▶ [Set exercise 1]
In the cricket preview below, how many runs did Shimron Hetmyer score for Rajasthan Royals in the IPL?

▶ [Given text]
Unlike with ODIs, this is a format in which one of these teams is the favourite. West Indies were one victory away from knocking India out of their own home World Cup, while Sri Lanka spent much of the Super Eight in the recent global tournament fighting merely to prove they belonged. In India, West Indies showed their six-hitting strategy could still make waves. On top of which they have a much more successful franchise T20 product in the CPL than Sri Lanka has had with the LPL. Over many seasons, these sorts of advantages add up.

While West Indies clearly have the batting pedigree heading into this series, Sri Lanka will hope that their bowlers can make the contest more even. Wanidu Hasaranga has wreaked T20 havoc before in the Caribbean. In Dushmantha Chameera,  they have a bowler who has shown he is in good rhythm on tour.

West Indies have excellent T20 bowlers too, Gudakesh Motie and Akeal Hosein especially. But the kind of firepower they possess in the batting order Shimron Hetmyer, Rovman Powell, Jason Holder and the like – Sri Lanka have rarely ever had, even at their T20 pinnacle.

 

Shimron Hetmyer had a pretty abysmal IPL with Rajasthan Royals, hitting only 78 for them from his seven innings. This is strange, because in the T20 World Cup preceding the IPL, he had crashed 248 runs at a strike rate of 186, and was legitimately the batting star in the West Indies line-up as they threatened to make a deep run in the tournament. He had not been selected in the only ODI West Indies played against Sri Lanka, but coach Darren Sammy and Co. would be hoping he rediscovers some of his World Cup form in this series.

▶ [Set exercise 2]
Please state how many lines of the records below contain the string "icon". Give only the number.

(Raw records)
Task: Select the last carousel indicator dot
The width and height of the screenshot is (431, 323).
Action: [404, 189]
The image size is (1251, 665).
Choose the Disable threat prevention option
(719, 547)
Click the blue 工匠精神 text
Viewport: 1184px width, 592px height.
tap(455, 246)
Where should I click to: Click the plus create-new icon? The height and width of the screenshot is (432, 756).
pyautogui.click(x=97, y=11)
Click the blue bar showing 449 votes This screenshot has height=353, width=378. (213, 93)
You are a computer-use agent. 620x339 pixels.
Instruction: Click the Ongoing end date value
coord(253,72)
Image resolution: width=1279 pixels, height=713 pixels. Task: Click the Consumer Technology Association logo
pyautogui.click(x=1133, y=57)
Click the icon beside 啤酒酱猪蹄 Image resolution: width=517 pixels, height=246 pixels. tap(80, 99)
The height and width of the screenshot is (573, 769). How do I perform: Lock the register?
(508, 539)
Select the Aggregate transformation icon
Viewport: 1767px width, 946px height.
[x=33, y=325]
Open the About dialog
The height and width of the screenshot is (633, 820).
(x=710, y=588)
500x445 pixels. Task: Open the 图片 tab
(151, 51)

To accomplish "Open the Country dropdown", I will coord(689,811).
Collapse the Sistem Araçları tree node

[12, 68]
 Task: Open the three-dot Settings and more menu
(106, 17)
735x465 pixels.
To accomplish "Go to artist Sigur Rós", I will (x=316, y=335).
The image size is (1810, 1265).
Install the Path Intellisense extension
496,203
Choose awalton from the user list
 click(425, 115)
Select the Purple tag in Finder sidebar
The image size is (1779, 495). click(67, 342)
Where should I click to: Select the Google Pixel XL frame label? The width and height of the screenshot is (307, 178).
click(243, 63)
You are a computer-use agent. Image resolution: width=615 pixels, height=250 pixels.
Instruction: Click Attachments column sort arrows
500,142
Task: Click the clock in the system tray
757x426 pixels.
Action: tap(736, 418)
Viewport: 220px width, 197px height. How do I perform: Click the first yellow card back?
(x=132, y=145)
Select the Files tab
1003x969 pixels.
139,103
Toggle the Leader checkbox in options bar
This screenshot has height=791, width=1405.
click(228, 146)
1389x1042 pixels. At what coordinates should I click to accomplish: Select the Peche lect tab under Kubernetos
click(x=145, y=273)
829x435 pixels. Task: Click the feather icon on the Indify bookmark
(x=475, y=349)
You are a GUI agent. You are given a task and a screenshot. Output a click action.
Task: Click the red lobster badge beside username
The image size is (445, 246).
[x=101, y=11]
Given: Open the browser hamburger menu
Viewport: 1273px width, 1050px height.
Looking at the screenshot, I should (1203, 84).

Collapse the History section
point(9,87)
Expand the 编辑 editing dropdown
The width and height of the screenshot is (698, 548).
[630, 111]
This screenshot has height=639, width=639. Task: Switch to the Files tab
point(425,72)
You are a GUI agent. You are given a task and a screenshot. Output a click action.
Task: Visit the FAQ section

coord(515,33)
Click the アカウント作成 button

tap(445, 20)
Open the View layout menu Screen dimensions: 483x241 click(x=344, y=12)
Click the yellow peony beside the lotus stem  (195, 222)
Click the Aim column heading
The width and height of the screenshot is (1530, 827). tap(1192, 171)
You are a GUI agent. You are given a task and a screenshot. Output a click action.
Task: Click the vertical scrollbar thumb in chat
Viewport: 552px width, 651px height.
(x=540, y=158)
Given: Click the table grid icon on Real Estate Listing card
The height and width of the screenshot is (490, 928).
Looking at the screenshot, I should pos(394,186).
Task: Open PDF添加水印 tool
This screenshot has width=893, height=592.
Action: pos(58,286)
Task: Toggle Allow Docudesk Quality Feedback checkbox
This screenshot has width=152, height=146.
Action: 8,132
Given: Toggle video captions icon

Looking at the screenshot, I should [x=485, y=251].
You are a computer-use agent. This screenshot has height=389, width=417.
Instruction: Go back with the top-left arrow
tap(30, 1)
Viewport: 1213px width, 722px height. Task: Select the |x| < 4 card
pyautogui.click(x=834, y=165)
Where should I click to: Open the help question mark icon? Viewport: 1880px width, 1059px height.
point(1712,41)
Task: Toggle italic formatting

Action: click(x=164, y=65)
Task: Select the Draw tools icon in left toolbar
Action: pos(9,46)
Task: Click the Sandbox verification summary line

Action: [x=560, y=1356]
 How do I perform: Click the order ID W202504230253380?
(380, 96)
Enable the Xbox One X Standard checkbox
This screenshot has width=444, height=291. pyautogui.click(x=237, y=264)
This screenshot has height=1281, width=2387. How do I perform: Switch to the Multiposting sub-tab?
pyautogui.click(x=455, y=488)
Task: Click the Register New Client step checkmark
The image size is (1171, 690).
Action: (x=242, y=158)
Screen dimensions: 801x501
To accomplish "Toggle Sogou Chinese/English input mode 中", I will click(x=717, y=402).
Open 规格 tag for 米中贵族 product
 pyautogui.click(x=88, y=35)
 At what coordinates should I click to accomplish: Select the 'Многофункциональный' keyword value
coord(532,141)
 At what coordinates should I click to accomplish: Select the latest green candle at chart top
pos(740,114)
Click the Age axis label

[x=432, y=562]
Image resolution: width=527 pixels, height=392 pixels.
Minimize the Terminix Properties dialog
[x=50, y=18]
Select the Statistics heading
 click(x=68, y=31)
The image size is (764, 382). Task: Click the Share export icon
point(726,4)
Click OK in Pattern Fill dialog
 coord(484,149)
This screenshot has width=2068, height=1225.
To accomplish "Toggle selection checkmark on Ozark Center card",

▶ [Written solution 1]
78 runs from seven innings.

▶ [Written solution 2]
9